## Input records
———
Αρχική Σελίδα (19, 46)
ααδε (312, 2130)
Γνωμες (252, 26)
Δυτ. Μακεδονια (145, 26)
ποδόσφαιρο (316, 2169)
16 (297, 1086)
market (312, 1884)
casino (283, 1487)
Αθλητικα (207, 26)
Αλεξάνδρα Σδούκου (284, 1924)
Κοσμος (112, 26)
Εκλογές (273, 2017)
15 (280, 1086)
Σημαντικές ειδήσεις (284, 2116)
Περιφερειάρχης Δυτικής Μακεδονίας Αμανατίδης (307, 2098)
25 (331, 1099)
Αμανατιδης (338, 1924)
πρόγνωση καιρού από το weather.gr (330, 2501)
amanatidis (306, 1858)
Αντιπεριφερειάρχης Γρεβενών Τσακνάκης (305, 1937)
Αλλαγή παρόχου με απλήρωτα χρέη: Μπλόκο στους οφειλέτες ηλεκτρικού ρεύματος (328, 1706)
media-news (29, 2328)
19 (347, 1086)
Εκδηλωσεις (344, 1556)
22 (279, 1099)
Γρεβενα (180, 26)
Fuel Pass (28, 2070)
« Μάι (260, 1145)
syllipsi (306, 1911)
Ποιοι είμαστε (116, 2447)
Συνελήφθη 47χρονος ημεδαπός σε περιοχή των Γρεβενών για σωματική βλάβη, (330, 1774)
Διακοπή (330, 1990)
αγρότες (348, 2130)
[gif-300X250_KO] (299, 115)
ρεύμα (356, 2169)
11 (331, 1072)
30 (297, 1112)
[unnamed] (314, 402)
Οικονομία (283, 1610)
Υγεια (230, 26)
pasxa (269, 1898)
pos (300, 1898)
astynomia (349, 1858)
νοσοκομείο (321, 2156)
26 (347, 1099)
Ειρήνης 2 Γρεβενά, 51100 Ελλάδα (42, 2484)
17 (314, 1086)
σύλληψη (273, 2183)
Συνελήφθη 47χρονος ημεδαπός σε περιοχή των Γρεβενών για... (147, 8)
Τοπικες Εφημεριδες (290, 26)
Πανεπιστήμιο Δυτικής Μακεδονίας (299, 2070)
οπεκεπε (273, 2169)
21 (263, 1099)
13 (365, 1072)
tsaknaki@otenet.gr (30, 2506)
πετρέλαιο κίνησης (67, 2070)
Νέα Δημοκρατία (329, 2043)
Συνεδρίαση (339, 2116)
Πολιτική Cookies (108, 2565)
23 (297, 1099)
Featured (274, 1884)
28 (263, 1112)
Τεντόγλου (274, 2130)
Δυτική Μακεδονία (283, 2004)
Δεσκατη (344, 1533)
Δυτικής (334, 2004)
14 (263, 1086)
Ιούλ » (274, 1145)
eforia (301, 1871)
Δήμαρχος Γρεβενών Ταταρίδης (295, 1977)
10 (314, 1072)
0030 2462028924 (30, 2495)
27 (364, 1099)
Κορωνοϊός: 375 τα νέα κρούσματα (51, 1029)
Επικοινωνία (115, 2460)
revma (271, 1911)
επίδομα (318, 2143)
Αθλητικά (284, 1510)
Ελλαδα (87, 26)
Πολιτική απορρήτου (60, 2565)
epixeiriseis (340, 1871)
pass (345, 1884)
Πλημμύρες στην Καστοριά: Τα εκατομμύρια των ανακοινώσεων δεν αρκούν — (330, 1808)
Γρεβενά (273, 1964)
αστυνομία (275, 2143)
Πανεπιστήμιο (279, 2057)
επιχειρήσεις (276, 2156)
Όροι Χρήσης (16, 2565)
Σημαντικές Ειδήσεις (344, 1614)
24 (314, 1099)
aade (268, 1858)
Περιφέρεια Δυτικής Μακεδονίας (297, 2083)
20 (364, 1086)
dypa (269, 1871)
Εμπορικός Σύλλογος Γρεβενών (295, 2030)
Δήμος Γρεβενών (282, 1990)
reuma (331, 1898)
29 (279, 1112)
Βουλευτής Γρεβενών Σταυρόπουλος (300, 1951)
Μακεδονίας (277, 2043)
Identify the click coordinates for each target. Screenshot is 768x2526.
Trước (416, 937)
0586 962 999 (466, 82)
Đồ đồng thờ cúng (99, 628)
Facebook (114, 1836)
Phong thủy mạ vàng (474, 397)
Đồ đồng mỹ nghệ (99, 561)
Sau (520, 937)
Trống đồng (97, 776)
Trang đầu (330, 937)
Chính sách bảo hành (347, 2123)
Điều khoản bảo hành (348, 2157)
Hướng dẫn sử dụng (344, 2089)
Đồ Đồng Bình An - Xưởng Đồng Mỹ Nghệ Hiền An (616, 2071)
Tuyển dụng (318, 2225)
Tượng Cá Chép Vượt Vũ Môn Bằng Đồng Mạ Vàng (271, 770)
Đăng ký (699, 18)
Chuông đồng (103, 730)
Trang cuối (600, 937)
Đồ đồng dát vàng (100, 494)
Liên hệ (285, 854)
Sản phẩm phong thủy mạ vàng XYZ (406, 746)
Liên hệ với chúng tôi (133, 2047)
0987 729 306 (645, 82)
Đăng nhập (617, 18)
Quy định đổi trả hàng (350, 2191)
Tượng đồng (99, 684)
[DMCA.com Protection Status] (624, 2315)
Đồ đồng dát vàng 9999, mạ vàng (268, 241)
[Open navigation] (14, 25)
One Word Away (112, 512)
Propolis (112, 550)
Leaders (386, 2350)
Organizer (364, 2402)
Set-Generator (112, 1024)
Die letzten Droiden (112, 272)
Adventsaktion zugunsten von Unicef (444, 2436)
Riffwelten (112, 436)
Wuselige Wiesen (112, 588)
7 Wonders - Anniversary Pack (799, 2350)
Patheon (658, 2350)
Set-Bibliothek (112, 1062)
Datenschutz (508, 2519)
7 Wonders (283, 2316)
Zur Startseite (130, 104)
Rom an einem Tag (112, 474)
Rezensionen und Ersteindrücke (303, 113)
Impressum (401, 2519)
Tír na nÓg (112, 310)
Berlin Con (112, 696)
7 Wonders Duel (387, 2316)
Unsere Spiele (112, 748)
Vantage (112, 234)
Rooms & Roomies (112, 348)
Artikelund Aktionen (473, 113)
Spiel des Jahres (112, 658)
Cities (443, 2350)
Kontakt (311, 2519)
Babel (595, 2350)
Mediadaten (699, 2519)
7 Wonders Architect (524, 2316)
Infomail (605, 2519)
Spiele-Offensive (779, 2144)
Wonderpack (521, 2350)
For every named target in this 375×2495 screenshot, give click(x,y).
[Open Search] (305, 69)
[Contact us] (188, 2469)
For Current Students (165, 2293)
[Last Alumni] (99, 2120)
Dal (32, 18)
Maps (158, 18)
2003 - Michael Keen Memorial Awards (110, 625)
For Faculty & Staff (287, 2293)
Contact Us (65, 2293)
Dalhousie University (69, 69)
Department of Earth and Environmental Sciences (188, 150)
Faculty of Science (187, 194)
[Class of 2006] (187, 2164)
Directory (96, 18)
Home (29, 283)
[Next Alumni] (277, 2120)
———
## Task
Within the material above, show every line that includes "Μακεδονίας".

## Your response
Περιφερειάρχης Δυτικής Μακεδονίας Αμανατίδης (307, 2098)
Πανεπιστήμιο Δυτικής Μακεδονίας (299, 2070)
Περιφέρεια Δυτικής Μακεδονίας (297, 2083)
Μακεδονίας (277, 2043)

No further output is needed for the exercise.